Actually, though, there is an effective way to “argue with a warm feeling”. As Thomas Jefferson wrote in a letter to Francis Adrian Van der Kemp on 30 July 1816:
Ridicule is the only weapon which can be used against unintelligible propositions. Ideas must be distinct before reason can act upon them…
Stated differently: the most effective way to “argue with a warm feeling” is with another feeling; in particular, the cold feeling generated in religious people when they are ridiculed for having been so foolish as to buy into a con game perpetrated by a bunch of clueless clerics. As H.L. Mencken (the most famous of the reporters at the Scopes trial) wrote:
The way to deal with superstition is not to be polite to it, but to tackle it with all arms, and so rout it, cripple it, and make it forever infamous and ridiculous. Is it, perchance, cherished by persons who should know better? Then their folly should be brought out into the light of day, and exhibited there in all its hideousness until they flee from it, hiding their heads in shame.
In her appearance this week on Al-Jazeera TV, in remarks for which Al-Jazeera has subsequently and unfortunately (but understandably) issued its “deepest apologies” for comments that “offended Islam”, Wafa Sultan saw some of it:
The Muslim is an irrational creature ruled by instincts. Those teachings have deprived him of his mind, incited his emotions, and reduced him to the level of an inferior creature that cannot control himself or react to events rationally…

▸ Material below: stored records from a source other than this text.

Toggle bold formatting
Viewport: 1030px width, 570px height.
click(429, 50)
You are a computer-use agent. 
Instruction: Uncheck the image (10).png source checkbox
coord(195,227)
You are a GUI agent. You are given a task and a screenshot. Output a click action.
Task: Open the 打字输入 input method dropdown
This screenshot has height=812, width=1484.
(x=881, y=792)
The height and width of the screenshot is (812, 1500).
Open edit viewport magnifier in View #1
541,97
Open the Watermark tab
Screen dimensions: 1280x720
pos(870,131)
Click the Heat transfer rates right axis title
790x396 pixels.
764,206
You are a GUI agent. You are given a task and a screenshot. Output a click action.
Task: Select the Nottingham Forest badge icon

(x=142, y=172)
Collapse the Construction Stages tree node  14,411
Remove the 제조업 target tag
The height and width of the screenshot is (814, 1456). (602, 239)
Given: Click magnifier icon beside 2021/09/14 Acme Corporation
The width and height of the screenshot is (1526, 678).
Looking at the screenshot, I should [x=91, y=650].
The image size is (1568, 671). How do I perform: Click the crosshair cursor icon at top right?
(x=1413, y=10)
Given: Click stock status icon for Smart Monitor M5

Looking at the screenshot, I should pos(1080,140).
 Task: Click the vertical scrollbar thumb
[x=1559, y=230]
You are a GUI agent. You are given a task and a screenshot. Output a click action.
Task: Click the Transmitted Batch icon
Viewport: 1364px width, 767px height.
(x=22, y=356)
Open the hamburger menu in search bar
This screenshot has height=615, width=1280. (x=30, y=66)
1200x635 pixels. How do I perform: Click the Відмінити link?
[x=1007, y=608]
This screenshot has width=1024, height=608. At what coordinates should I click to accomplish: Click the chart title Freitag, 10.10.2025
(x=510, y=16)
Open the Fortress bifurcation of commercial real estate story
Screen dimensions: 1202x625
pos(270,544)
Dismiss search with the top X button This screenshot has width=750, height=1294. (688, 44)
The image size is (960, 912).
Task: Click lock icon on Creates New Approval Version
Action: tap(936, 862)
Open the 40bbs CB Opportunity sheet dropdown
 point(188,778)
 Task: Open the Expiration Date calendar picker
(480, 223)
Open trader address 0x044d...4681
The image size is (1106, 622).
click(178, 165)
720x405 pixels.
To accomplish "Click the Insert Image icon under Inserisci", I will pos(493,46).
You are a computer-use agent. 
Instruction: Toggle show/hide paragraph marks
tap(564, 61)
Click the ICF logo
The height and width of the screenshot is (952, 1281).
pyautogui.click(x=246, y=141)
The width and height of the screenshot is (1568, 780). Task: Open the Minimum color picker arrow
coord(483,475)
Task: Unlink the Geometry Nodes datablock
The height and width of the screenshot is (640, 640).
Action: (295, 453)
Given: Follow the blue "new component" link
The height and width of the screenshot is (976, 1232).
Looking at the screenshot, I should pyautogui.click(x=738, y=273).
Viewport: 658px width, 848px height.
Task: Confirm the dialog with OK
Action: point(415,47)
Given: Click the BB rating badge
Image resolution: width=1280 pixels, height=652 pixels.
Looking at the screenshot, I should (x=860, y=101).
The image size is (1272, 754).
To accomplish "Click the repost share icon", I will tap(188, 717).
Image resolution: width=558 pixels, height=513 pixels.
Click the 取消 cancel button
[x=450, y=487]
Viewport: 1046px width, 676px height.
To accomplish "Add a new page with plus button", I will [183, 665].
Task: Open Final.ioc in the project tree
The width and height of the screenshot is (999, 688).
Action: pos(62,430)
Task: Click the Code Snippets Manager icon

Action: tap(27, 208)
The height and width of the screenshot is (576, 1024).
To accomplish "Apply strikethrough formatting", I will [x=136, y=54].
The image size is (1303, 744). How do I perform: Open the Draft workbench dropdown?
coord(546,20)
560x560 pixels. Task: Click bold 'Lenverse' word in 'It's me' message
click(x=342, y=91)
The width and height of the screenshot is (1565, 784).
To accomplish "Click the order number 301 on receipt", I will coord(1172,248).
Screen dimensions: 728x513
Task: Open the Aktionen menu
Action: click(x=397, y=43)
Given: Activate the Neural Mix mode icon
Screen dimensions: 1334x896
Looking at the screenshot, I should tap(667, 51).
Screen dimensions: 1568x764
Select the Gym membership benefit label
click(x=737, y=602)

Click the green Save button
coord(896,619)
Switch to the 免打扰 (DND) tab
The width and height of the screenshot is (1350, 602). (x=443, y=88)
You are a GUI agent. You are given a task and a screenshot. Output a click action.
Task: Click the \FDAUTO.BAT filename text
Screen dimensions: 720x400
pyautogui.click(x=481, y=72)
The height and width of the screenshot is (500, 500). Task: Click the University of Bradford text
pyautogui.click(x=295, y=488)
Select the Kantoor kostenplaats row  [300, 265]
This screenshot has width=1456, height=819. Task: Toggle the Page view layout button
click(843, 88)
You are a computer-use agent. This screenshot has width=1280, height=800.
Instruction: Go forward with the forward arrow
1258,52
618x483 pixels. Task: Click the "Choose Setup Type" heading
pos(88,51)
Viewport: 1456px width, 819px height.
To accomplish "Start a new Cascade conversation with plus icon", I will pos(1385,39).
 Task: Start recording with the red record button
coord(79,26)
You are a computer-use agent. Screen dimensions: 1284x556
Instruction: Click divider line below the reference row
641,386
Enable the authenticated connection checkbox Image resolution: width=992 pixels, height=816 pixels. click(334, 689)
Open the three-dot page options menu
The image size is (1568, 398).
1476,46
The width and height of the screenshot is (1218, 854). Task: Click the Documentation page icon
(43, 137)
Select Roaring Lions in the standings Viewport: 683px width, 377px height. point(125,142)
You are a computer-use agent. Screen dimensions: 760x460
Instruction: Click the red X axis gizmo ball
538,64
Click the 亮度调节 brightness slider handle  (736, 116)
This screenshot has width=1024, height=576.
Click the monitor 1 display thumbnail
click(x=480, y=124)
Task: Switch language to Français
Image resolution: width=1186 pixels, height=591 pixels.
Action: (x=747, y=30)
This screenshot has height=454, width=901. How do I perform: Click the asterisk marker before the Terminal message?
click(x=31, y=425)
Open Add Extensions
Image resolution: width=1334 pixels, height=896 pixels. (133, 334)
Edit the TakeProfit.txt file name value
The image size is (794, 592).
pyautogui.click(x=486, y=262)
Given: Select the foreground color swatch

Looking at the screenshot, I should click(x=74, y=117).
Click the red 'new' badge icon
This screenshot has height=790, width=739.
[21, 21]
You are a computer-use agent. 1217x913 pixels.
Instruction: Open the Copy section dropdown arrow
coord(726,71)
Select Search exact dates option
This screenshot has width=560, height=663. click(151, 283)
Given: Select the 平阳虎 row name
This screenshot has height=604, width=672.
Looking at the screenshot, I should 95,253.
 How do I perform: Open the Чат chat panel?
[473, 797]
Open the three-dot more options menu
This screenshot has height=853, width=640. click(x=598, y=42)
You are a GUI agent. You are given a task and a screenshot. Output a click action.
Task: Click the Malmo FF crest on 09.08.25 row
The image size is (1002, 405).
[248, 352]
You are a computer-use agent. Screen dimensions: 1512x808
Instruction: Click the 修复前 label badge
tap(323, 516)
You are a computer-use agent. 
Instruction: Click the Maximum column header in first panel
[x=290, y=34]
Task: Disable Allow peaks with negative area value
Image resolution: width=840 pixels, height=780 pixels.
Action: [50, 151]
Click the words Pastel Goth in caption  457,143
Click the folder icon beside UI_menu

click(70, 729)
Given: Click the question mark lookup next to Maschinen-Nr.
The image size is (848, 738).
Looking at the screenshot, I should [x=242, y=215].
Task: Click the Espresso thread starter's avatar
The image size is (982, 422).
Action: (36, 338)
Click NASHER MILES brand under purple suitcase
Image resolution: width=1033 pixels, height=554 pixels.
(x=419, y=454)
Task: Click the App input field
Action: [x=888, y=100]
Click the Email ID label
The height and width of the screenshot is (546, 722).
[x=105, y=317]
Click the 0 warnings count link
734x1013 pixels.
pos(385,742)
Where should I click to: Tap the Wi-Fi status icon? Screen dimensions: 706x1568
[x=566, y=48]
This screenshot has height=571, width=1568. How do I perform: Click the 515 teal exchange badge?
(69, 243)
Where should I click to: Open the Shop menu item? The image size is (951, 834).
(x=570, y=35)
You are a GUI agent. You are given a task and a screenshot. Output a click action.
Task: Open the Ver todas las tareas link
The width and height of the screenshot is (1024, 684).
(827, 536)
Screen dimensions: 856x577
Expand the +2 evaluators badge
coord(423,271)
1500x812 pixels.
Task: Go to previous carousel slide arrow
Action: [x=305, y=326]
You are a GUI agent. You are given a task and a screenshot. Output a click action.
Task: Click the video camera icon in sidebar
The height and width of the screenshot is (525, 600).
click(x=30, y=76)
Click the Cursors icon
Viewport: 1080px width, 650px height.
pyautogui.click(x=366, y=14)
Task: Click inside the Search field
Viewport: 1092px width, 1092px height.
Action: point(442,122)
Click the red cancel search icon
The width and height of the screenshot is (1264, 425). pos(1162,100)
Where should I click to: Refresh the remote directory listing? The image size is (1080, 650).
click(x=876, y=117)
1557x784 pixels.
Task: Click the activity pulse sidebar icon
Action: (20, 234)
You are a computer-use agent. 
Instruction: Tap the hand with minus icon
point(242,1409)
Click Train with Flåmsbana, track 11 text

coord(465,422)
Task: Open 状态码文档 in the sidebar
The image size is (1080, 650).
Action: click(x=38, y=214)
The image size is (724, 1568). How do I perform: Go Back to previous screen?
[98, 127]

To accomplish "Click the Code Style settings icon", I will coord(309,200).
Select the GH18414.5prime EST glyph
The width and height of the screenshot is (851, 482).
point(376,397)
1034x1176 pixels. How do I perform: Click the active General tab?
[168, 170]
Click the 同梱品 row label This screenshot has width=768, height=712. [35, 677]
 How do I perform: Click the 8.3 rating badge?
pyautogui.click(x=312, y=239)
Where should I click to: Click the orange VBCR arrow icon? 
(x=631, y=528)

If you want to change the course of events, you must reexamine your terrorist teachings, you must recognize and respect the right of the other to live, you must teach your children love, peace, coexistence, and productive work. When you do that, the world will respect you, will consider you in a better light, and will draw you in a better light.
But I think that H.L. Mencken saw it and said it more clearly:
The liberation of the human mind has never been furthered by dunderheads; it has been furthered by gay fellows who heaved dead cats into sanctuaries and then went roistering down the highways of the world, proving to all men that doubt, after all, was safe – that the god in the sanctuary was finite in his power and hence a fraud. One horse-laugh is worth ten thousand syllogisms. It is not only more effective; it is also vastly more intelligent.
Therefore, my recommendation to Wilders would be that, if he wants to help both his homeland and humanity, then he shouldn’t release his film criticizing the Koran. Not that the criticism isn’t correct, but it’ll just harden the Muslims’ bunker mentality. Instead, he should (for example) hire some competent comedians whose wisecracks would ridicule all religions, excoriate all clerics, and most importantly, get all who bought into their clerics' con games rolling in the aisles -- not in some religious trance but laughing at themselves for paying fortunes, forfeiting their freedoms, for permission to live within fairy tales!

Similarly for all of us: rather than argue with religious people, it’s better to poke fun at them – as best seems fit. Maybe I’ll provide some illustrations in another blog, but meanwhile, some fun suggestions can be found at some of the great comics on the internet, such as at the homepages of the Church of the Flying Spaghetti Monster, Russell’s Teapot, and the links provided there.